### Task prompt
Return each of the items below word for word, leaving out the pictures.

### Excerpted records
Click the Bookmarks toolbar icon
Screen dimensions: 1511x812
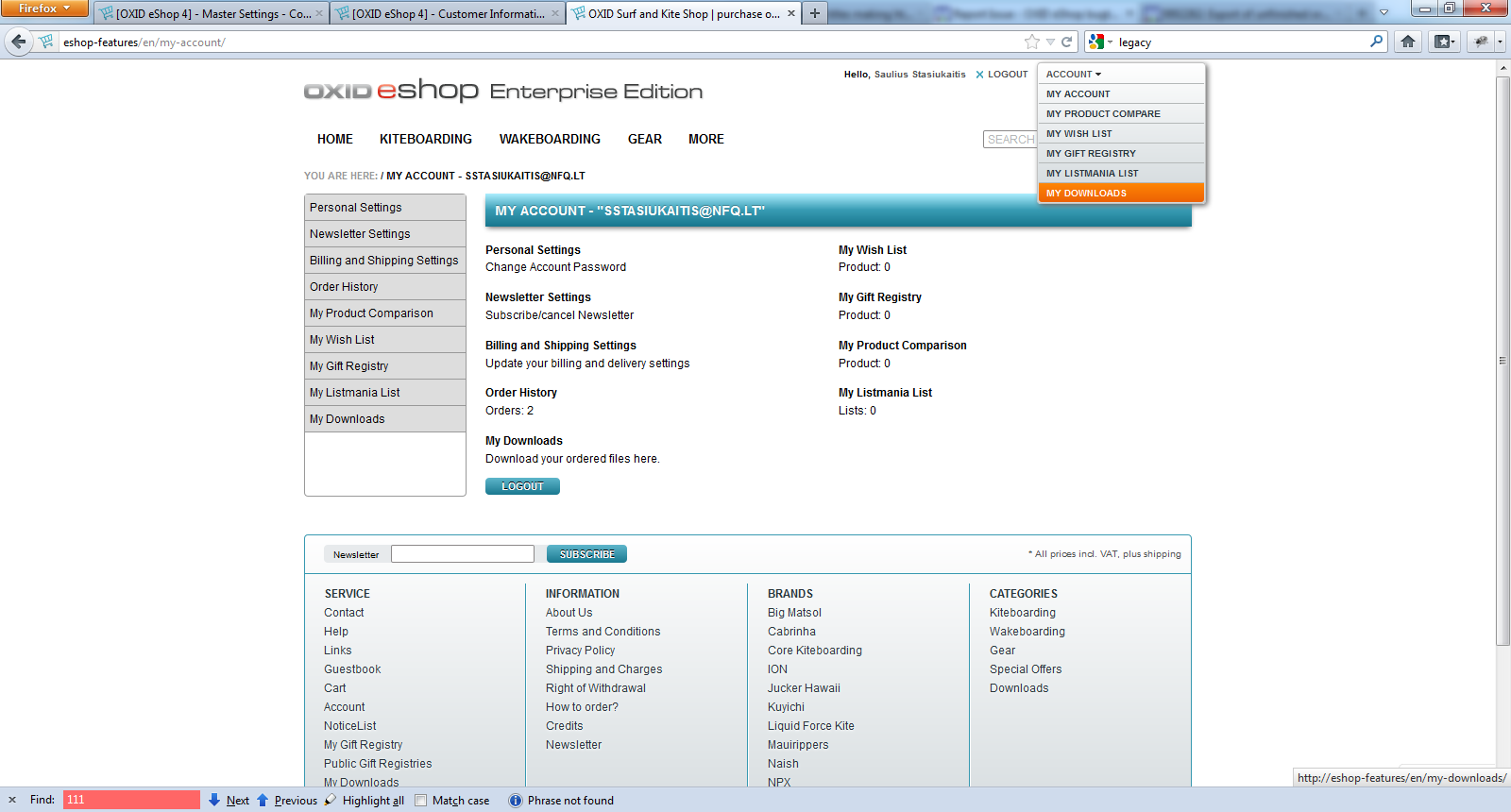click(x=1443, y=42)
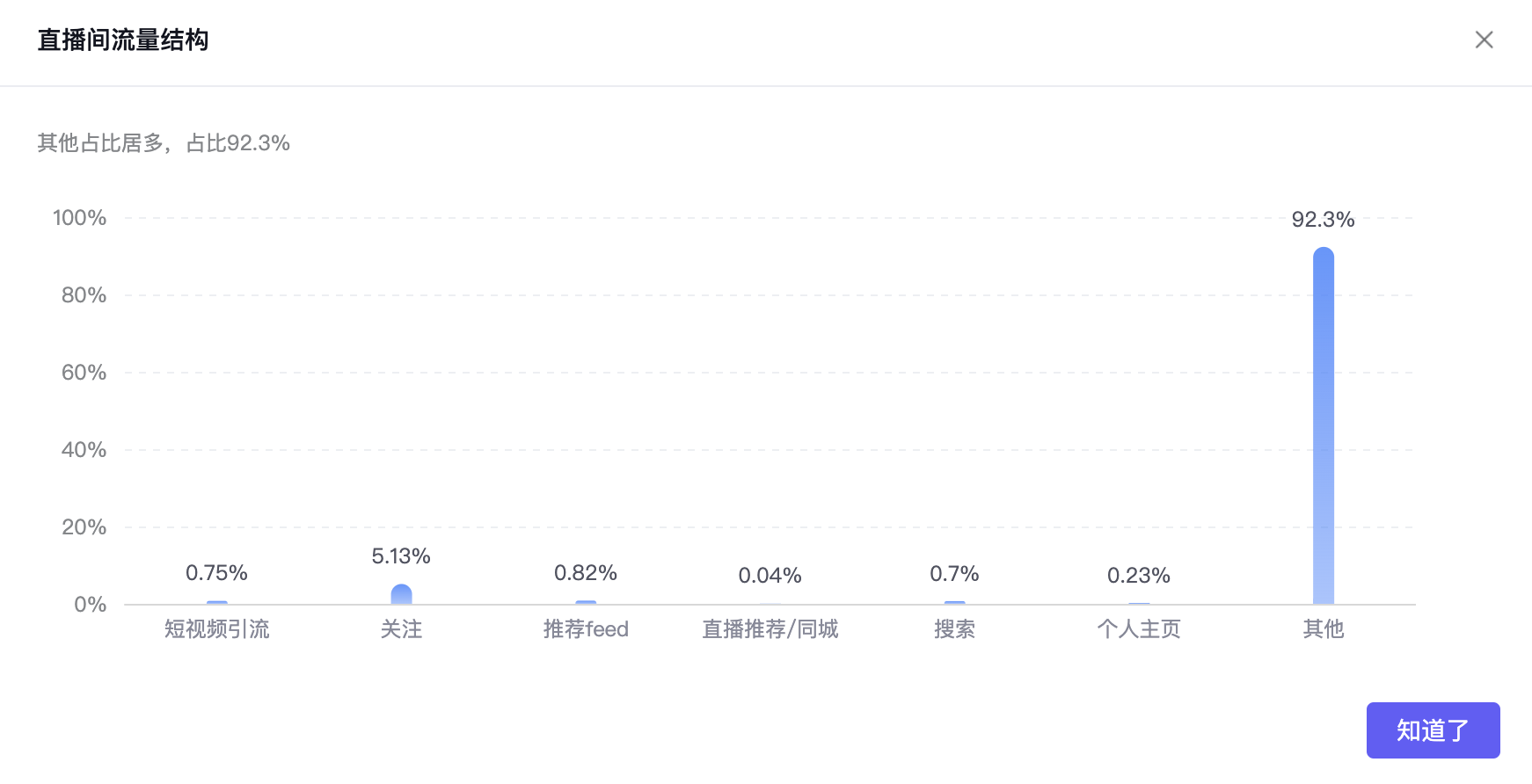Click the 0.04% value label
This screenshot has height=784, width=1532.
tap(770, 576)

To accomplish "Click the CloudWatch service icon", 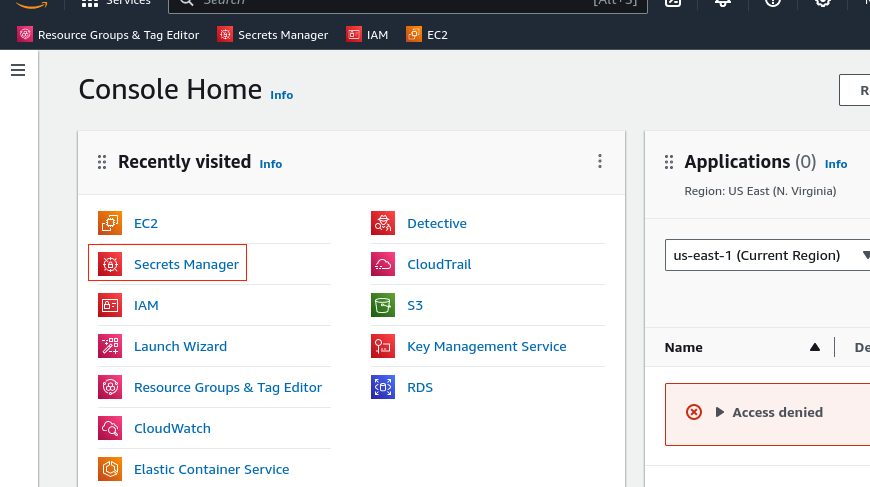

### Finished answer
Click the Bookmarks toolbar icon
Screen dimensions: 1511x812
click(x=1443, y=42)
Click the 0.04% value label
This screenshot has height=784, width=1532.
tap(770, 576)

To accomplish "Click the CloudWatch service icon", 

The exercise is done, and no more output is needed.